(Raw data Opens)

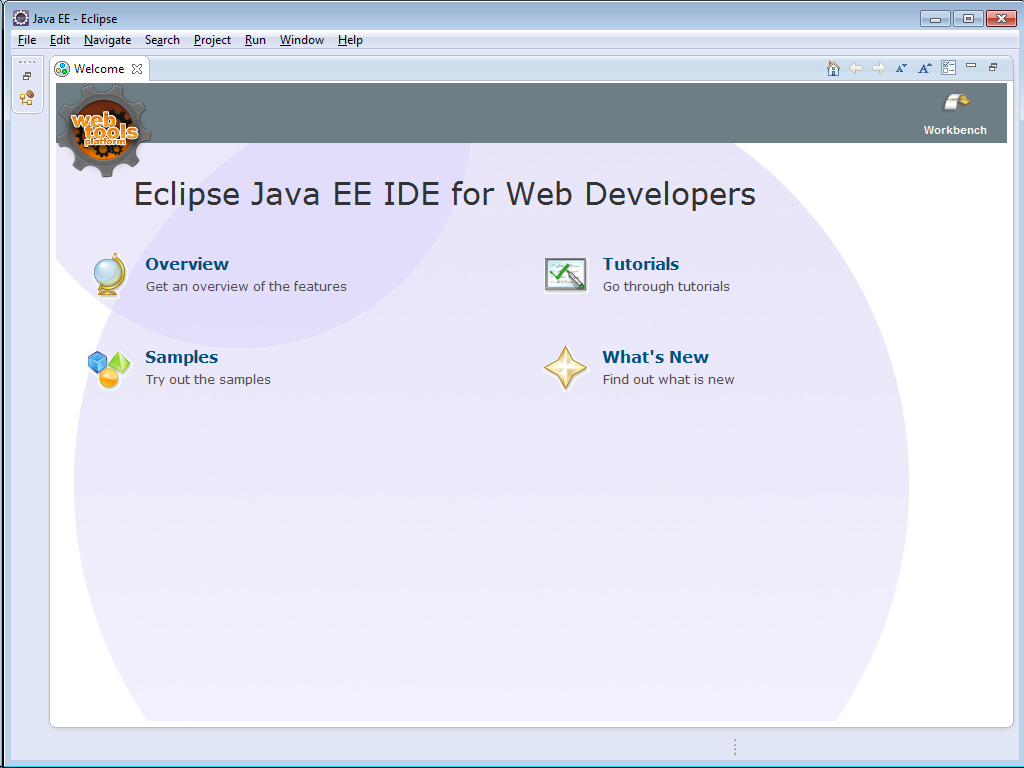Select the Samples cubes icon
This screenshot has height=768, width=1024.
tap(109, 367)

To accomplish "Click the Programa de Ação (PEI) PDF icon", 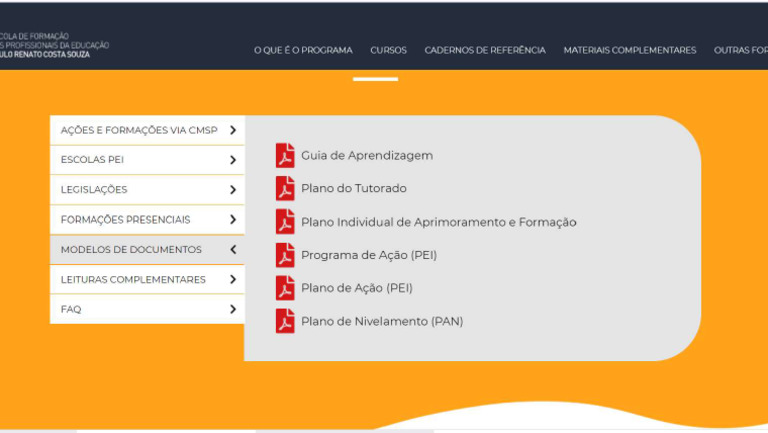I will pos(285,255).
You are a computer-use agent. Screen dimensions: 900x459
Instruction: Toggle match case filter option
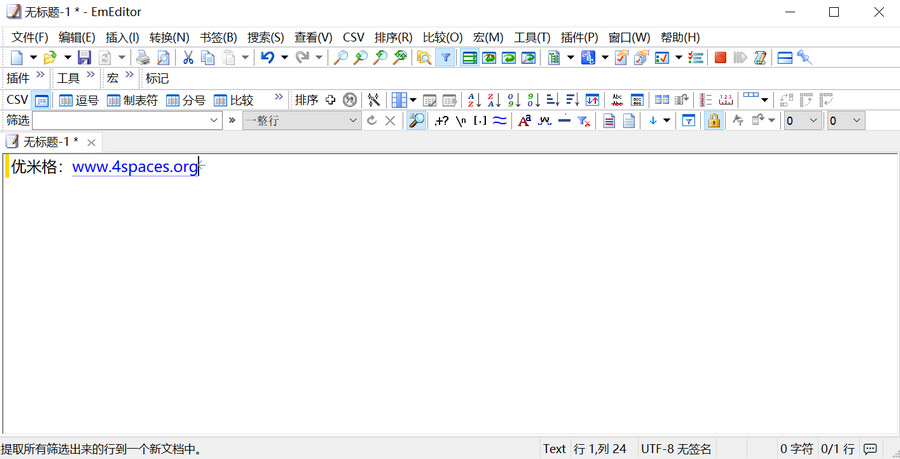point(524,121)
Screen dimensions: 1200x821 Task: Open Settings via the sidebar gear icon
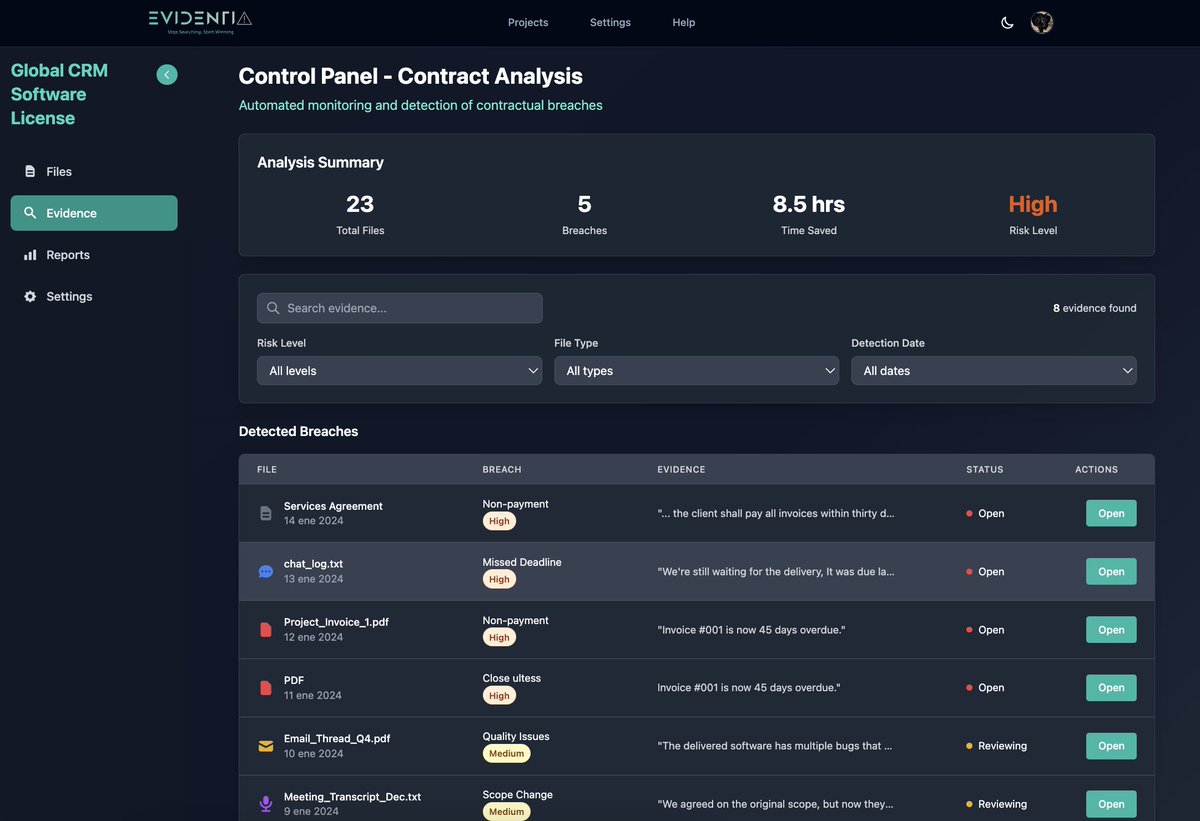click(x=29, y=296)
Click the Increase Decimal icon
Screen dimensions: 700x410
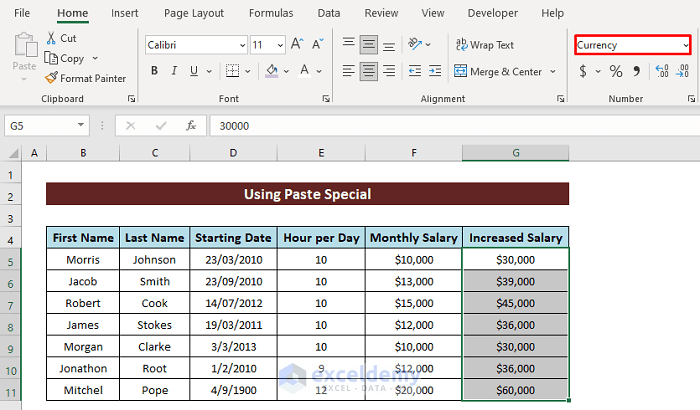click(662, 71)
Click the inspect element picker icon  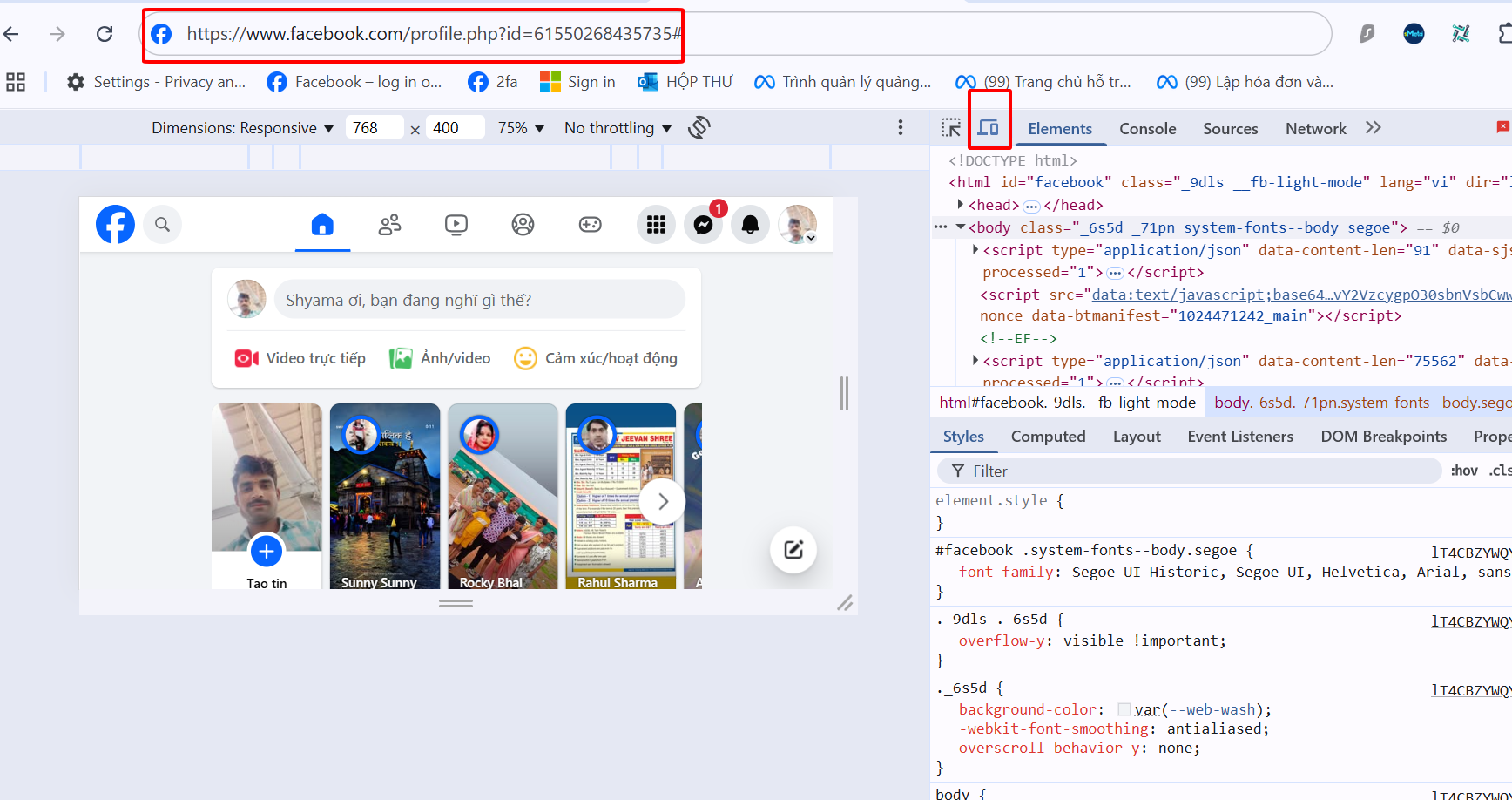coord(951,128)
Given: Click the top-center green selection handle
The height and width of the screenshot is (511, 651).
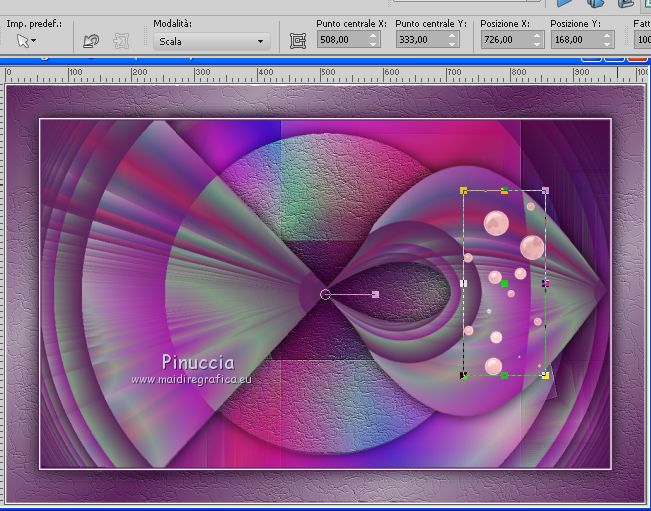Looking at the screenshot, I should (x=504, y=189).
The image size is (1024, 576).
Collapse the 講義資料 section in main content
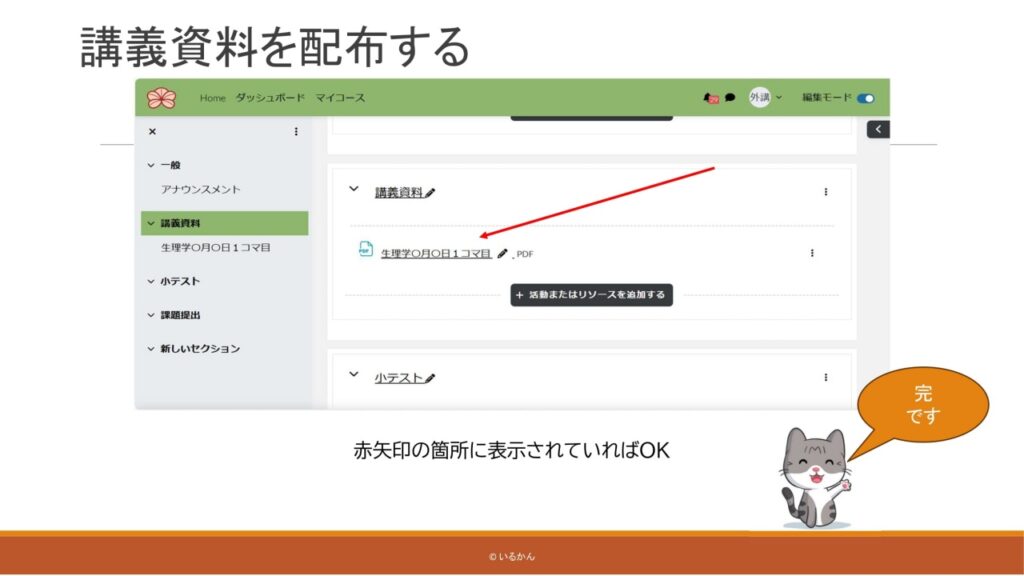(x=353, y=189)
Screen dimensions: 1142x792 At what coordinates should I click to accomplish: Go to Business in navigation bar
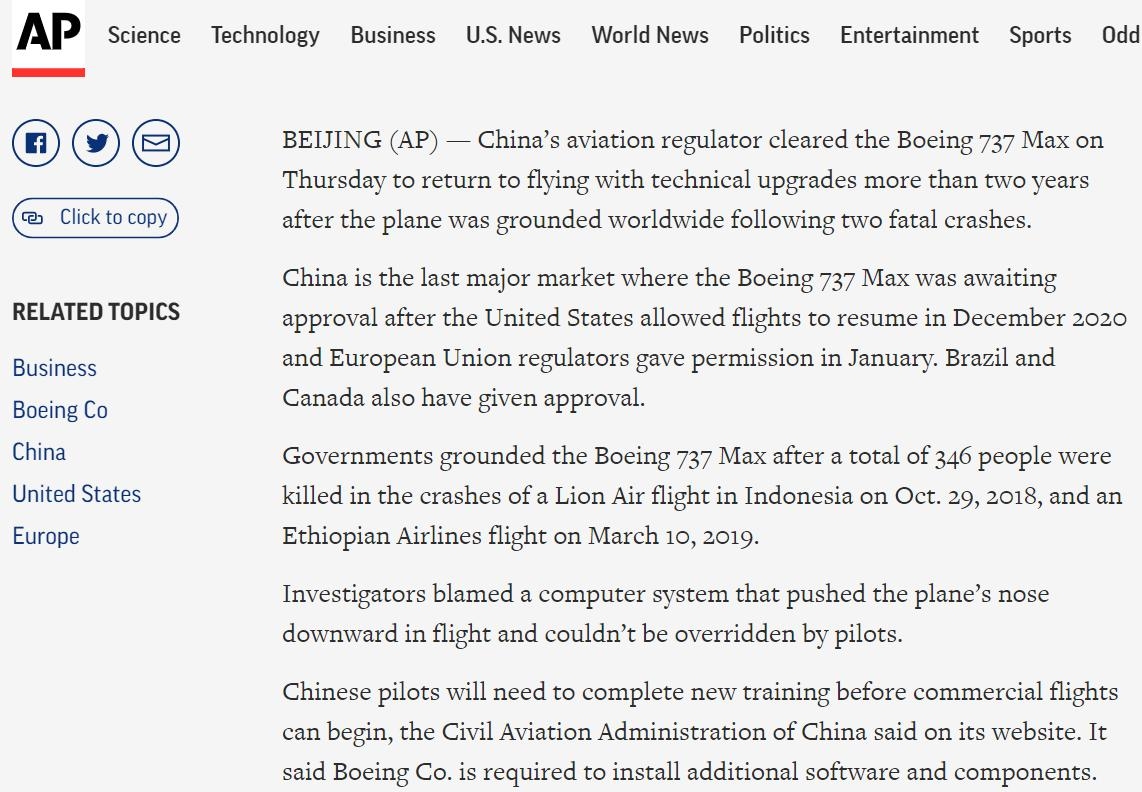click(x=393, y=35)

(Raw data Closes)

**Exercise goal**
Every line from the one containing "Collapse the 講義資料 section in main content" to the final line of the records must be transcribed exactly, both ends included, with the pictures left out.

**Reply to the task**
Collapse the 講義資料 section in main content
(x=353, y=189)
Screen dimensions: 1142x792 At what coordinates should I click to accomplish: Go to Business in navigation bar
click(x=393, y=35)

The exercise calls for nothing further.